From feasts, festivals, and folklore to the indomitable Finnish spirit, Of Finnish Ways brings this vibrant country to life. A must for anyone planning a vacation or just interested in the country and its people.
This is a small paperback telling the history of the country of Finland in northern Europe. My wife is from the northern Finnish city Oulu and both she and I served as missionaries for the LDS Church in the late 1950s. This is a fun look at Finland as the author has a wry sense of humor. She also writes well in English. I enjoy reading this book and think you will too.
another book that i just now remember, years after the fact, and years after i sell my copy in a rummage sale to help fund the construction of a house...that took a year and half to sell...why didn't someone tell me the economy was going to tank?
actually, they did, but i wasn't listening....to that train-wreck designed to happen.
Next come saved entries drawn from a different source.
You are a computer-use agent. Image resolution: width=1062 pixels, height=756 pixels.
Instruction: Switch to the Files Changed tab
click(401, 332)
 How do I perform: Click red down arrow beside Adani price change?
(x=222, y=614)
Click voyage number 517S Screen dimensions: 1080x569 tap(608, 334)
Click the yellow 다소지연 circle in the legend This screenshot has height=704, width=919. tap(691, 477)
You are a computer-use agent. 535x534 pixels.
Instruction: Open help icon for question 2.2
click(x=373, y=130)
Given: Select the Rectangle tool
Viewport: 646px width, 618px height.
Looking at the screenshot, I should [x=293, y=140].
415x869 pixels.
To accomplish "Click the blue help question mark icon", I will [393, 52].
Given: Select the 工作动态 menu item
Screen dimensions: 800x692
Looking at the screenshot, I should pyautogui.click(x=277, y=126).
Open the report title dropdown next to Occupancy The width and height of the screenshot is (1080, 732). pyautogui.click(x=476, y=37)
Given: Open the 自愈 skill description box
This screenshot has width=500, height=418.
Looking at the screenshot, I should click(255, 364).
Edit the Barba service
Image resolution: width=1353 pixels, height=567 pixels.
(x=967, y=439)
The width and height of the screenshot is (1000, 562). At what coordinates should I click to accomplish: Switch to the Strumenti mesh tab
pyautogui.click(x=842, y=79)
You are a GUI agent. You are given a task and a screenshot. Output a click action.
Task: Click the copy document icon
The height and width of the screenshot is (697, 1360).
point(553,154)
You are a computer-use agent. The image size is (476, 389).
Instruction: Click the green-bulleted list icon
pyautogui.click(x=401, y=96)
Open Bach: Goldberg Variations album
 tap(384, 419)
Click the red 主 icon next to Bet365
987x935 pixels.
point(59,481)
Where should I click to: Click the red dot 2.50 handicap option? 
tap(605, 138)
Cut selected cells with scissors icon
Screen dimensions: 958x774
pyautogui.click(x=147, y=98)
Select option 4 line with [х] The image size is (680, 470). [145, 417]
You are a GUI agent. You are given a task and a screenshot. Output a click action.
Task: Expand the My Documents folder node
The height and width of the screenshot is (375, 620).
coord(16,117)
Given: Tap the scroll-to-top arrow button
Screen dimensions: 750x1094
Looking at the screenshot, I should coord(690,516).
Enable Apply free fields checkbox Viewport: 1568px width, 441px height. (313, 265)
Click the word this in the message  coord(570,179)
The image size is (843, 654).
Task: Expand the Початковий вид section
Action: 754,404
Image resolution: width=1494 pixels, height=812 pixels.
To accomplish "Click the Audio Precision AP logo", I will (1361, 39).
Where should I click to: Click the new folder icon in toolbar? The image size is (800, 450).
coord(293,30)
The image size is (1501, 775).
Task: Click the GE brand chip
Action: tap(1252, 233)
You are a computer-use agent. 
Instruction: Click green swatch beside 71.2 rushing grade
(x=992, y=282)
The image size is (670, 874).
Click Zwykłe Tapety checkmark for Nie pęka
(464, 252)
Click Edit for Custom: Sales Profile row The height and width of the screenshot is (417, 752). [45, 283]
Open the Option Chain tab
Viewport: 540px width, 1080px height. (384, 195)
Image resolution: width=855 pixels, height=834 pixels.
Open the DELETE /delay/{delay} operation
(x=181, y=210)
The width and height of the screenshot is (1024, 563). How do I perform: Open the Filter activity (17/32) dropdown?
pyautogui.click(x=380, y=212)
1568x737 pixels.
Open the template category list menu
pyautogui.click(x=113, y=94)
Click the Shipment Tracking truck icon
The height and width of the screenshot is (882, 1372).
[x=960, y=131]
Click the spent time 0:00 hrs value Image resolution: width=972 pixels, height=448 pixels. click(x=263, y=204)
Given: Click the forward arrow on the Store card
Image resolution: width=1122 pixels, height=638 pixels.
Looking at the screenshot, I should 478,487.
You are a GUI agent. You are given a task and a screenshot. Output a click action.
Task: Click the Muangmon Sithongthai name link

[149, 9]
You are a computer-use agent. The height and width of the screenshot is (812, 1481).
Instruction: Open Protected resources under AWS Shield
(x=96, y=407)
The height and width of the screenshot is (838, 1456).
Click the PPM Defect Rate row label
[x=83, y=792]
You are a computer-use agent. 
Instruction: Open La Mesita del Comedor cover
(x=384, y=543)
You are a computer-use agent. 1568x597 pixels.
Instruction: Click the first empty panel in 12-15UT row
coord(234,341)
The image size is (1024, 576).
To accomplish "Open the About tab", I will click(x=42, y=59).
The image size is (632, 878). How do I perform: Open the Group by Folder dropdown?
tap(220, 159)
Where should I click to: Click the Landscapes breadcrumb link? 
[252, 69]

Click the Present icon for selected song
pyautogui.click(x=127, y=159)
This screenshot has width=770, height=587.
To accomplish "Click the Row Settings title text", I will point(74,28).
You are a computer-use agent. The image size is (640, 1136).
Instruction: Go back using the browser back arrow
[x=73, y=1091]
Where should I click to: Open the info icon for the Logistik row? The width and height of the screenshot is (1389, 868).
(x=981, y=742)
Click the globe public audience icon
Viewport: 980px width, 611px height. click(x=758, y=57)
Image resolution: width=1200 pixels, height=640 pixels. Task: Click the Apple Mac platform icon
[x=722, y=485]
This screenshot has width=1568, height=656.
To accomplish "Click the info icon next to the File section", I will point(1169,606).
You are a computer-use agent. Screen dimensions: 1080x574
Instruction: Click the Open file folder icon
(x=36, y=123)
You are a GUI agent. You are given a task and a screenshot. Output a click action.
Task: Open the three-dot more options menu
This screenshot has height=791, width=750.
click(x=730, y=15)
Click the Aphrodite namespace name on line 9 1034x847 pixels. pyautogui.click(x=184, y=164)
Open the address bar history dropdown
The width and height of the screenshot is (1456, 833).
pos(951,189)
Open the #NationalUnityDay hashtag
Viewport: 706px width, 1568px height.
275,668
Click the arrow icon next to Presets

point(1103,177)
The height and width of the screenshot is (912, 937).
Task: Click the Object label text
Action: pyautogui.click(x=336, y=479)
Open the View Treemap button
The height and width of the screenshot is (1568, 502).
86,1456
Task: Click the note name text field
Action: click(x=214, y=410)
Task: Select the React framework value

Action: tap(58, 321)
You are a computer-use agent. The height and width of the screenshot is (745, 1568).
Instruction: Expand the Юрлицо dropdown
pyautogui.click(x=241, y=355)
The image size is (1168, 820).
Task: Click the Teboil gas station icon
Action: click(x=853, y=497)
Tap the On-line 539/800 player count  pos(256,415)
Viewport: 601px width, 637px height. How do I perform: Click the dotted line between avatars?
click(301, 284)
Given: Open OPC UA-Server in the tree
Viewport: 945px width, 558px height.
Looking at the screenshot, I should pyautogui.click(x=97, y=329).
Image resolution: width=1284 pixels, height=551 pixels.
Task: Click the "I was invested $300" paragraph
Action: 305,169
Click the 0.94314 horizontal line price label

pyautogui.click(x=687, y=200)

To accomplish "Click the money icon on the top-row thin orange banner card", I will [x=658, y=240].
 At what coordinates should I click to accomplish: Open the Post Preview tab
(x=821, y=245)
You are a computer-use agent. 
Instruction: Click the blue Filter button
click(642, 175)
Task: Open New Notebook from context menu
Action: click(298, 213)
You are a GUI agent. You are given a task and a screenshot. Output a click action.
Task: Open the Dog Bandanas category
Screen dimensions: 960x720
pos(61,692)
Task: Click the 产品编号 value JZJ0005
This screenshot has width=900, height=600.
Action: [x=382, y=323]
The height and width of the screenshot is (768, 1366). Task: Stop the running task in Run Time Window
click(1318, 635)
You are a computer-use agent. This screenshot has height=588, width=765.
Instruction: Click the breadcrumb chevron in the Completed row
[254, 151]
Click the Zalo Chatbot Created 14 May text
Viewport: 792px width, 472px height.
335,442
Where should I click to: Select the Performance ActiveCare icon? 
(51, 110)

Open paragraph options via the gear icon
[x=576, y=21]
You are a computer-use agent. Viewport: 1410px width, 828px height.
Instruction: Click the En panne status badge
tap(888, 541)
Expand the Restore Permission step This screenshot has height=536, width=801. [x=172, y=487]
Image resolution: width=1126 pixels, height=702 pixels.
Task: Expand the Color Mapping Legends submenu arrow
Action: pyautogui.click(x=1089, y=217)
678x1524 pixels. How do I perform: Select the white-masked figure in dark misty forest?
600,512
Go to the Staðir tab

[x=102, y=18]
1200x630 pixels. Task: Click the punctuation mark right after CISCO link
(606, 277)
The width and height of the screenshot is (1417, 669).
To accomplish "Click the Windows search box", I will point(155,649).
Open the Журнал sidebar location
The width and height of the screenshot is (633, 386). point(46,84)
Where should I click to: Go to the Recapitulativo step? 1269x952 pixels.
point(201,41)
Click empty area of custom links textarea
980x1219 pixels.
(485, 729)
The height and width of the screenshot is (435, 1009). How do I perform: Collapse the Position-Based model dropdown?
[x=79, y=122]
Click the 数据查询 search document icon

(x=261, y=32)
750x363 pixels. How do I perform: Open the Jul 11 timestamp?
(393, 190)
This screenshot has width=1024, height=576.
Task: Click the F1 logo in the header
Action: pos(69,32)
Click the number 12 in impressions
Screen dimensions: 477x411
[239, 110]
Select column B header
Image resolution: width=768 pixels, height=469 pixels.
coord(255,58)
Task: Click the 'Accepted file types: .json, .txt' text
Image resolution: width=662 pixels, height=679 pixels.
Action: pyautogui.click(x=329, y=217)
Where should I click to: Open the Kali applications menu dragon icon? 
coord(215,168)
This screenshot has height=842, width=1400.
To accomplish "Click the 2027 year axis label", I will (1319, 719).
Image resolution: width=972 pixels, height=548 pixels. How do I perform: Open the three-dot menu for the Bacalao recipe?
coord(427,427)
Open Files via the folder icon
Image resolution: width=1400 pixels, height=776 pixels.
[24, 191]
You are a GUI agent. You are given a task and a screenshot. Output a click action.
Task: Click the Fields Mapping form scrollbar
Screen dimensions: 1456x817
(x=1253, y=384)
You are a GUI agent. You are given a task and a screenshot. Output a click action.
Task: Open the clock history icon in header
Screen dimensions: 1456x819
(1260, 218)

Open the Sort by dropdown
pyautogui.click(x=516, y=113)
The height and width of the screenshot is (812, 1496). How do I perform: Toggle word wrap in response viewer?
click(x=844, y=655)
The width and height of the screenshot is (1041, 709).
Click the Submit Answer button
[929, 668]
anyway, this is a book i read in paperback, a bunch of finnish...suomalianen, as they are called, dancing in costume outside in some sort of public square.
this area here, the copper country as it was called, now known as the keweenaw (one of the latest national parks, too, keweenaw national historical park--some call hysterical, for what can and cannot be done to one's home)....anyway...yeah, so many finns settled in this region to work the mines.
this paperback probably sold more copies in this area of the country than others. rajanen covers a lot of ground...even recipes...writes about the finnish culture...
...writes about sisu a finnish word that means...somewhat like perseverance...or to put it the way rajanen did, the finns were ruled by sweden for 600, thousand years, fought 41 wars w/russia, lost every one, this that the other, and yet they are still free.
sisu a kind of stubbornness--people around here use the expression "stubborn finn"...like that sorta.
also...the finns were the only country out of all of wealthy europe who tried to pay off its war debt.
the only one.
until the people in this country began scratching their head and the result was some sort of student exchange system...i could have that wrong...but education was involved somehow....yet i think sisu could be used to describe their desire to pay off their war debt while the remainder of europe stuck that debt in the u.s.a.'s face....or stuck it up the u.s.a.'s ass...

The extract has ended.